As to the point my objection is really just to the use of the term "scripture". Havin' grow up in the halls of academia that's just hyperbole and does a disservice to your point. Is there institutional pressure to support or suppress certain narratives? Certainly but the whole of a discipline, much less the whole of the academy, is not a cult that executes nonbelievers though it might deny them access to resources they pursue somethin' unpalatable.
1 - More free time - This one is really situational. The farmer might break his back at plant and harvest but if nothin' else his labor undeniably frees up a percentage of population to pursue somethin' other than subsistence.
2 - Better nutrition - I'm not familiar with the book you're readin' but I doubt it has the reach of say National Geographic which, if anything, is the public gospel on "science". Well Nat Geo ran a special a few years back, I'll try to find a proper link, in which they claimed that the move to agriculture was so malnourishing that humanity lost an entire foot in height and lower life expectancy by 10 yrs. It also humorously turned a bunch of sleek subsaharan spear chuckers into a race of hairy disgruntled paleface dwarves in their dramatic reenactment sequence.

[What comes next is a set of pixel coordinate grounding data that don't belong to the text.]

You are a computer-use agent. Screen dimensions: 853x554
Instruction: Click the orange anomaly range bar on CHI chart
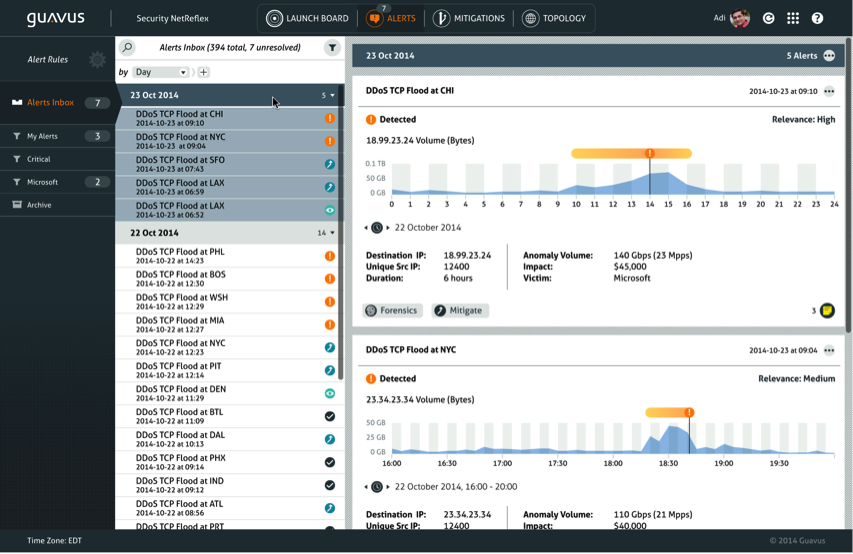click(610, 154)
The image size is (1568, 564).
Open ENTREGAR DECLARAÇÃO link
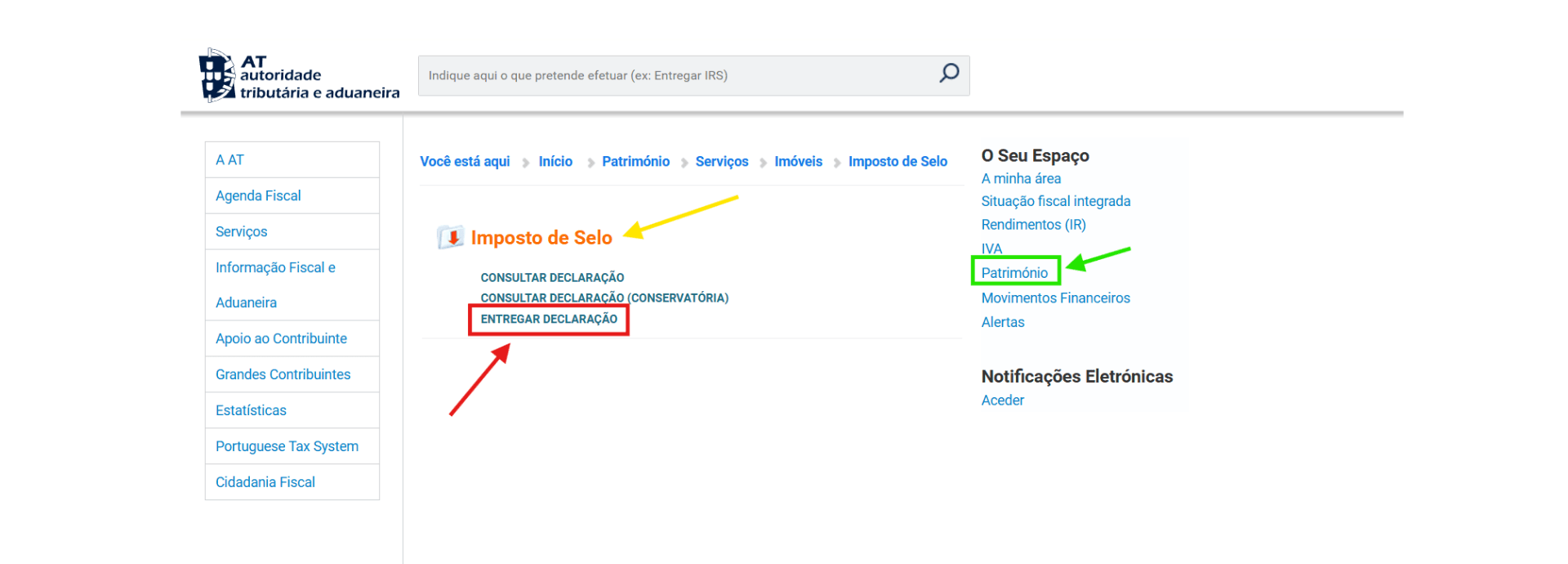pos(549,320)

3 - Better explorers - Last time I checked humanity is supposed to have descended upon every corner of the globe to slaughter mega fauna with sharpen sticks long before anybody thought to cultivate wild grasses. If you're familiar with another mainstream narrative you'll have to point me to it.
4 - Better sailors - I thought your citation of Australian aboriginals in the Pacific countered your own point here but I think I begin to understand that your speakin' in particular of European hunter gatherers bein' incapable of such feats without the introduction of miraculous bread.

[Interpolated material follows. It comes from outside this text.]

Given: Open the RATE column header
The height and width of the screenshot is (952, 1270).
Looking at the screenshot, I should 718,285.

If that is your point then the closest thing to gospel, which is really an externally applied socio-political pressure, in the archaeological community isn't any of your assertions but simply that the legitimacy of the AmerIndian as the sole inheritor of the American continents must not be challenged and that no legitimacy may be given to the European dominance of them. You can call that a distinction without a difference but I'll have to disagree. Devil's in the details Mr LaFond.
Cracked Pottery Parrying
Scripture yes!
They killed a Mexican archaeologist on a dig in the 70s to suppress evidence of greater Pre-Columbian antiquity! I reviewed this documentary about a month ago. Checkout that, Mallory and Keeley, on how one cannot keep a job in this field and earn the sacred bred of life without towing the line. Scripture, bro, scripture, and where does it come from, an atheistic desire to overturn cataclysm narratives that dove-tail with ancient scripture and replace it with graduated change narrative—secular humanist scripture. Try denying Global Warming in front of an Antifa clubhouse and see if you are not stoned.
Scripture!
Also, postmodern media scripture is typically enforced by ostracism, note killing. Example—they fucking blew JFKs brains out, while Trump suffers daily character assassination.
#1: The farmer, like the Roman slave who stocked the massive Roman ships wrecked off Brazil [which exist in reality but not in scripture] gets you cargo and massive ships for hauling cargo. He does not get you nautical range.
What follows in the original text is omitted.